### Consigne
Dans l'extrait fourni, reformulez sous forme de liste le paragraphe qui commence par « L'intensification du travail a des incidences directes », en conservant ses faits principaux.

Michel Gollac : "Il faut débattre des façons de bien faire le travail"
Sociologue et coauteur avec Yves Clot du livre Le travail peut-il devenir supportable ?, il prône le renforcement de la démocratie et de l'autonomie des salariés dans les entreprises, vecteurs de santé et d'efficacité à long terme.
Quelles sont les conséquences sur la santé des salariés d'une reprise de l'intensification du travail, soulignée par la dernière enquête nationale Conditions de travail ?
Michel Gollac : L'intensification du travail a des incidences directes sur le stress, qui engendre des maladies cardiovasculaires et mentales, probablement aussi des allergies et des cancers. Elle a également des conséquences indirectes : en particulier, elle empêche les gens de bien faire leur travail. Les travailleurs sont alors pris dans des conflits de valeurs, également facteurs de stress. L'intensité excessive du travail pénalise particulièrement les seniors : l'exigence de vitesse prend le dessus sur celles de précision, de réflexion sur l'amélioration des organisations... Donc sur les qualités qu'ils ont développées tout au long de leur carrière.
Pour sortir de ce cercle vicieux, vous prônez le développement de la démocratie dans les entreprises et une plus grande autonomie des salariés. Cette même enquête Conditions de travail note que de plus en plus de salariés font état de discussions collectives sur l'organisation du travail. Pour autant, ils souffrent davantage... Que préconisez-vous pour que ces échanges soient suivis d'effets ?

### Liste des données
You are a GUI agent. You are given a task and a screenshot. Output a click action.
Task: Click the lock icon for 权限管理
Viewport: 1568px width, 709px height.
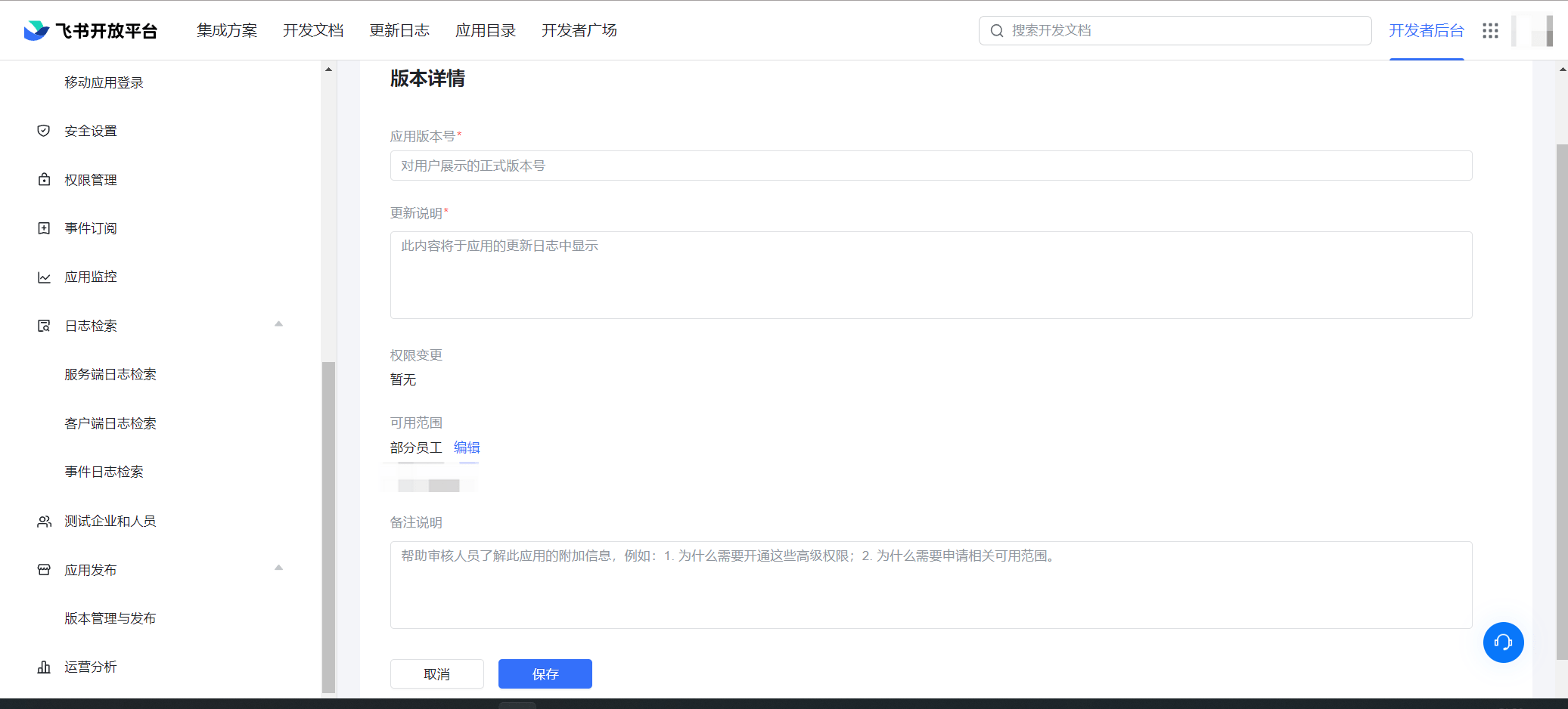(44, 180)
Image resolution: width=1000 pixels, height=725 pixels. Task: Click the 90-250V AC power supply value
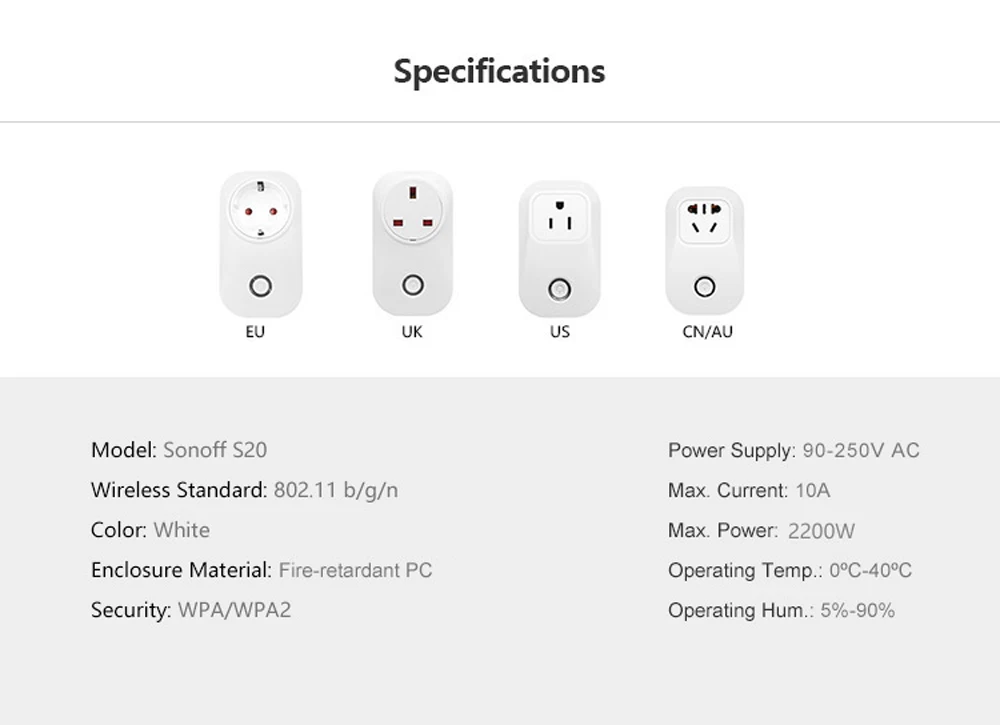coord(861,450)
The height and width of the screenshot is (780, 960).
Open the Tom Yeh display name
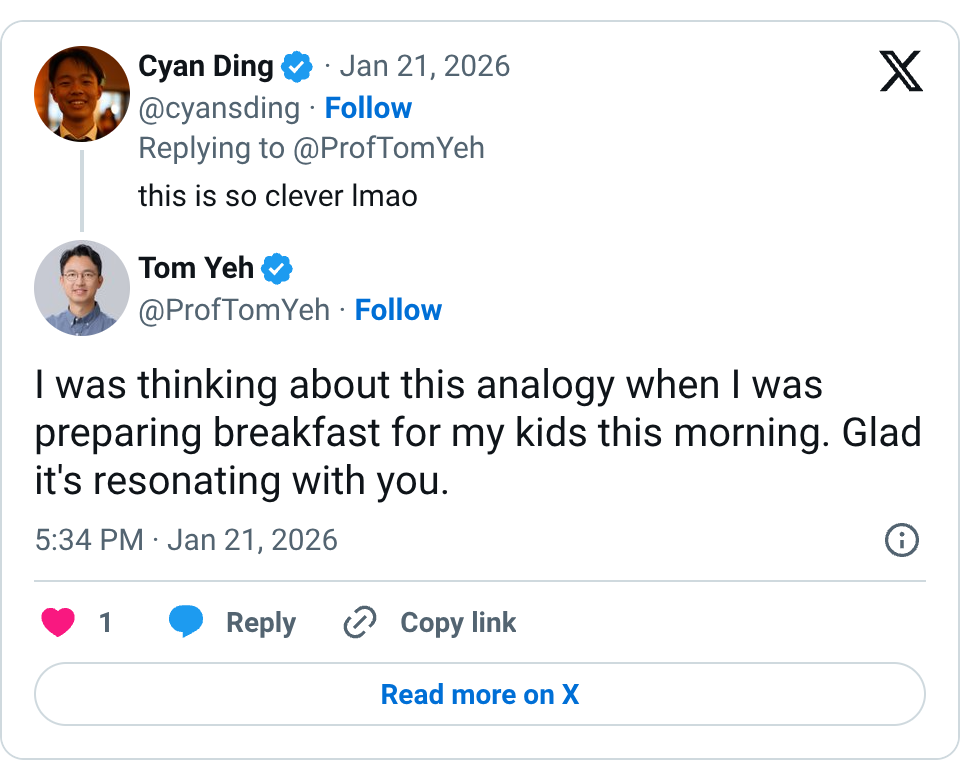[196, 268]
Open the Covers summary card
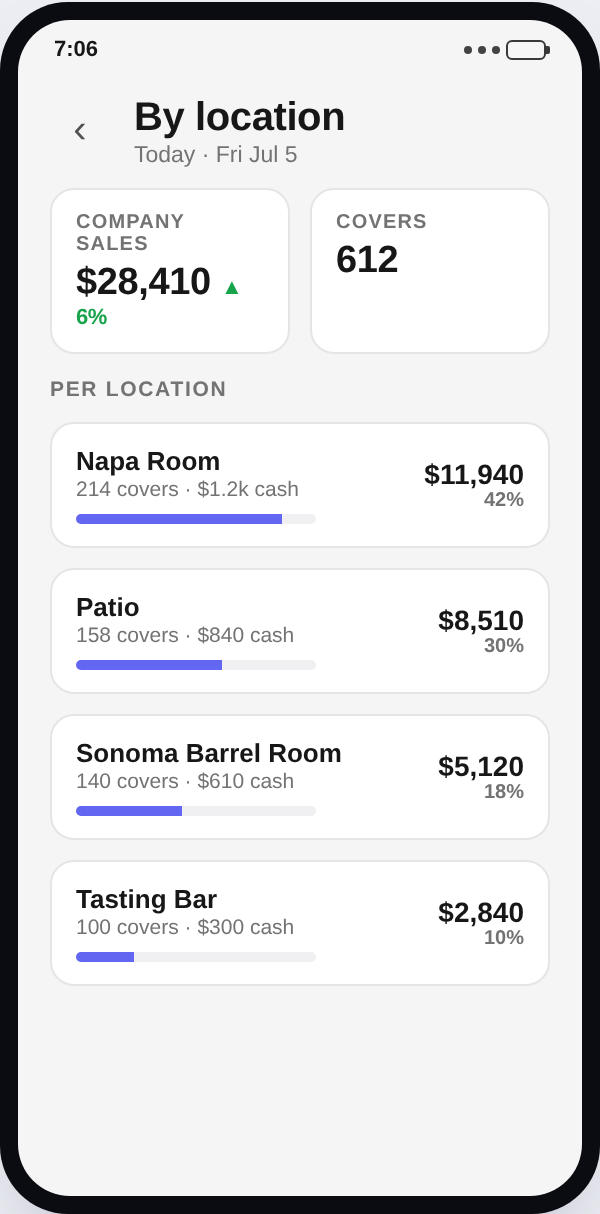 click(x=430, y=271)
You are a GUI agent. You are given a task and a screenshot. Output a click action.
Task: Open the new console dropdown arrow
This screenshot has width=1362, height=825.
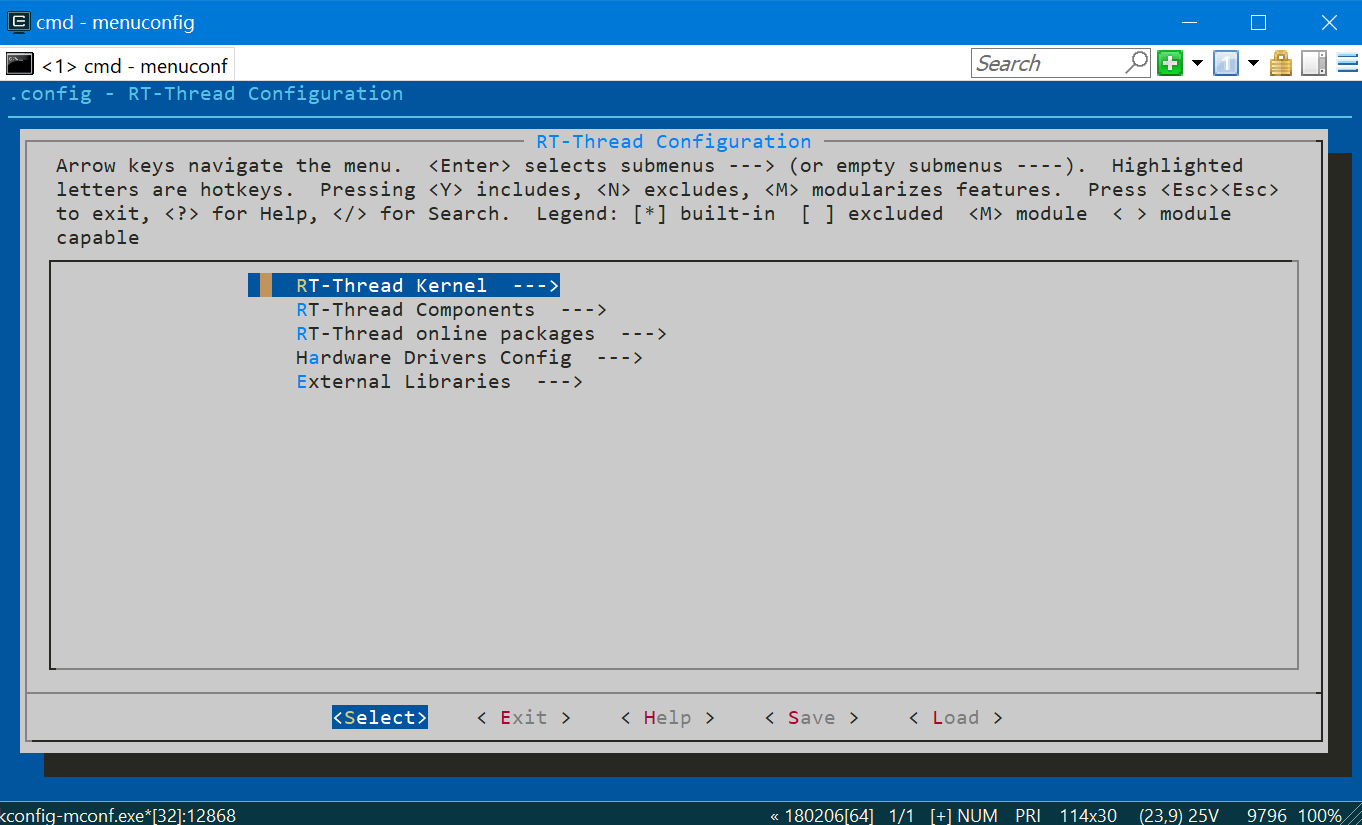(1197, 62)
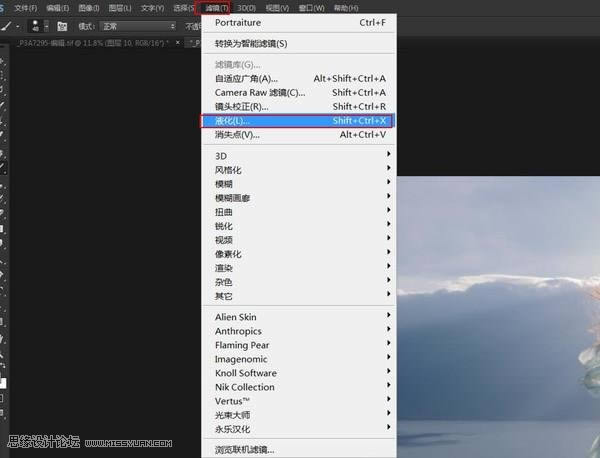
Task: Select 液化(L)... Liquify filter
Action: 298,121
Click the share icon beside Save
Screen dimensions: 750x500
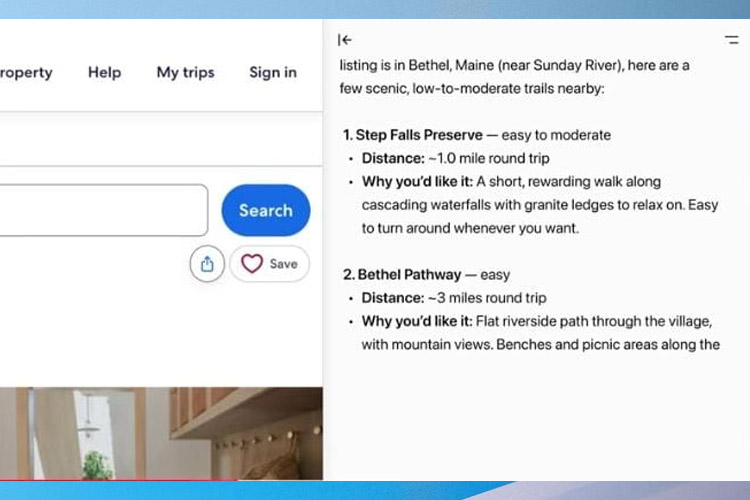pos(207,264)
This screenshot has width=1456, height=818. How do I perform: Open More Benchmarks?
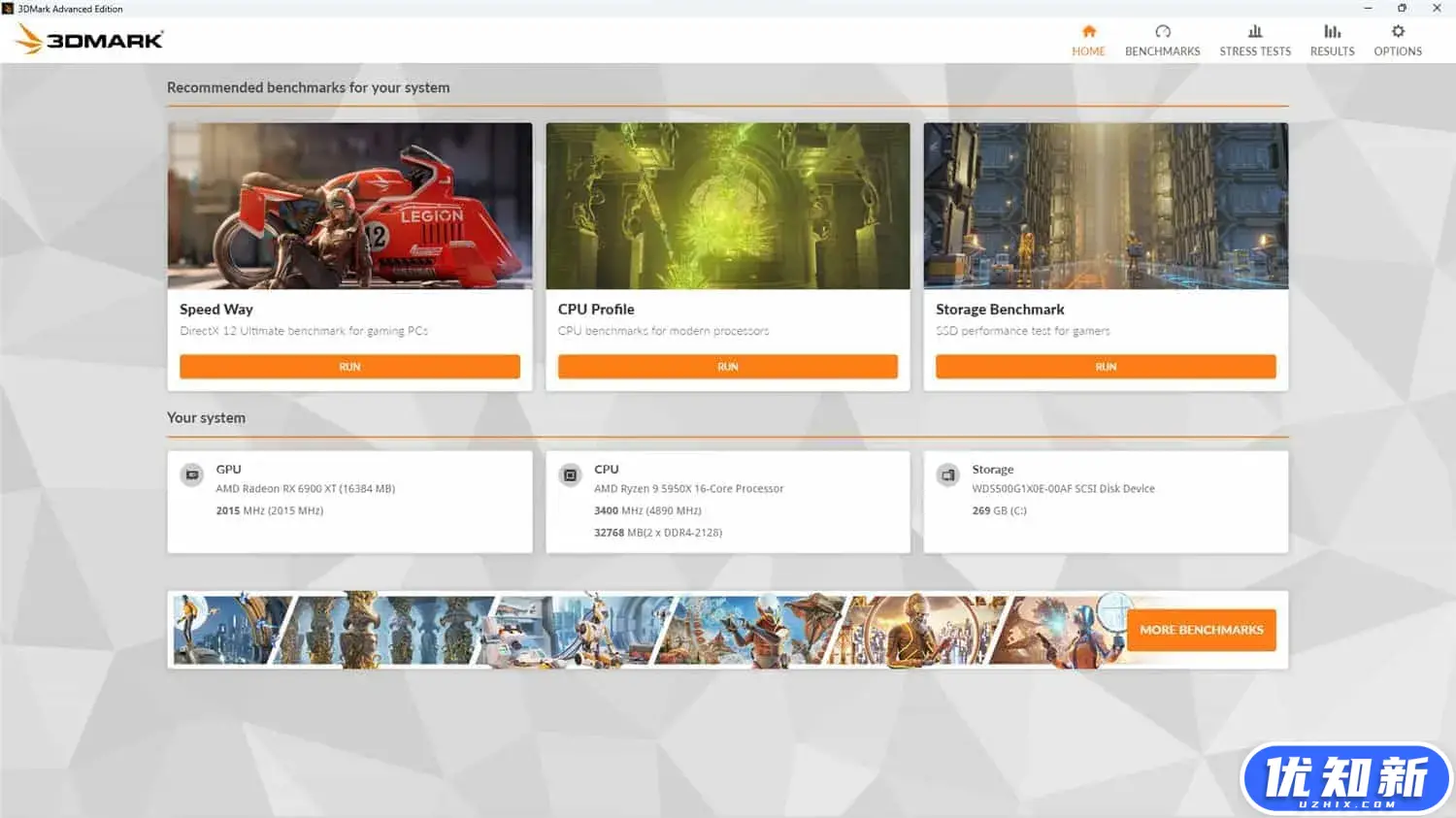pyautogui.click(x=1201, y=630)
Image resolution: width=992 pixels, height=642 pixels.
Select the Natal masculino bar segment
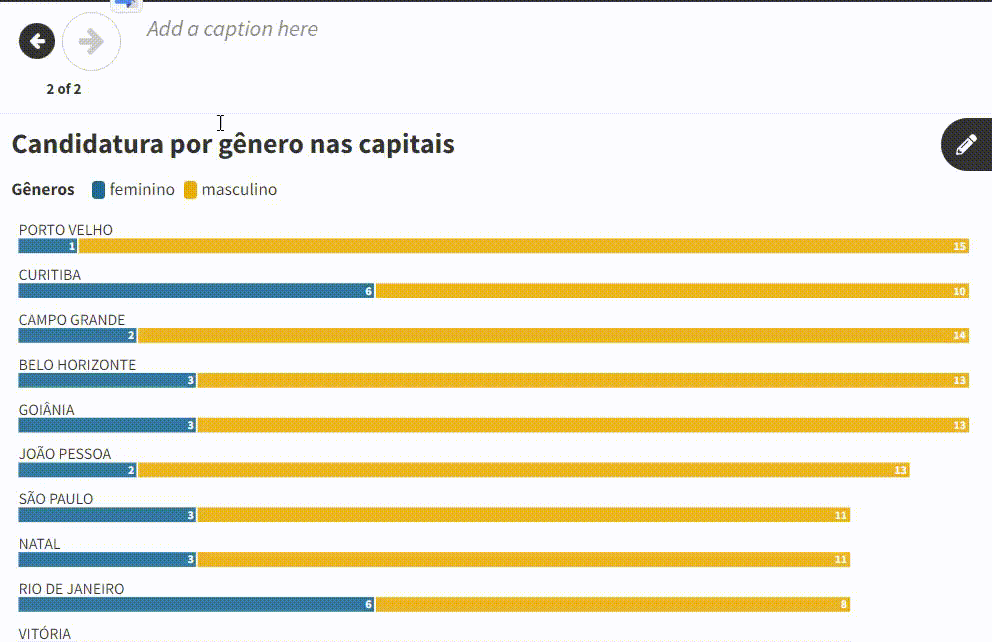523,560
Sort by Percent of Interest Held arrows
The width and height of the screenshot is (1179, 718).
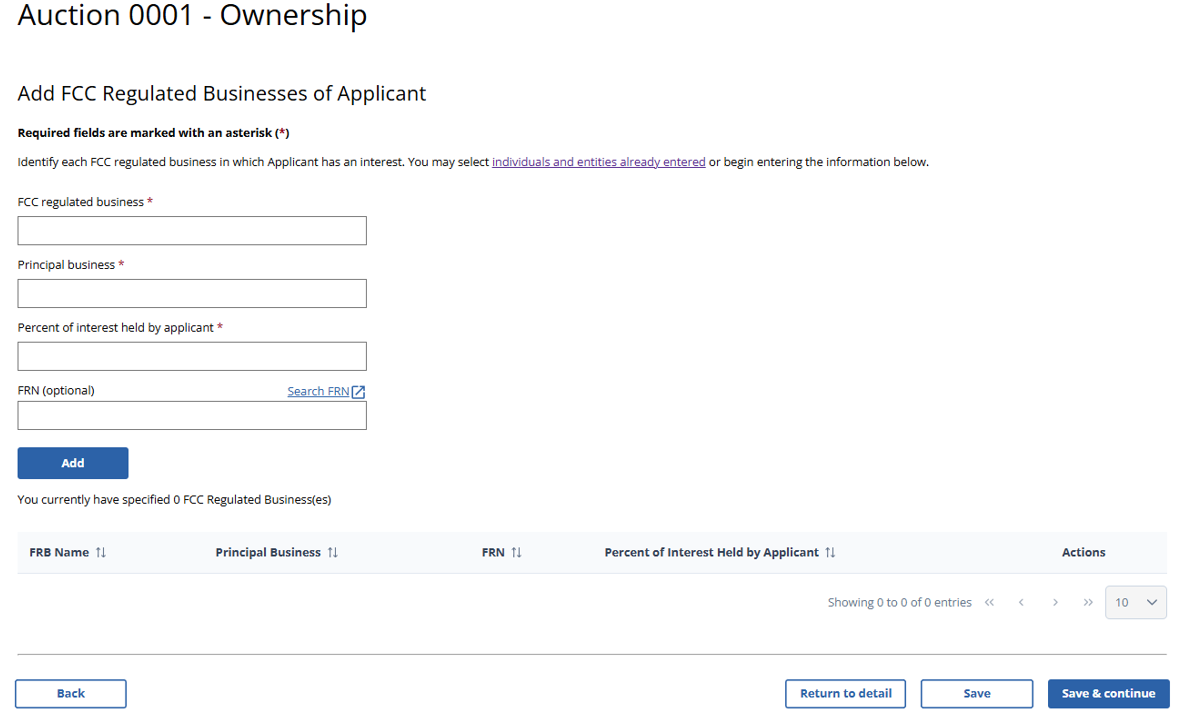[x=831, y=553]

### Réponse
- Effets directs : le stress, qui engendre des maladies cardiovasculaires et mentales, et probablement aussi des allergies et des cancers.
- Effets indirects : les gens ne peuvent plus bien faire leur travail. Ils se retrouvent pris dans des conflits de valeurs, eux aussi facteurs de stress.
- Seniors particulièrement pénalisés : l'exigence de vitesse prime sur la précision et sur la réflexion sur l'amélioration des organisations. Ce sont pourtant les qualités qu'ils ont développées au cours de leur carrière.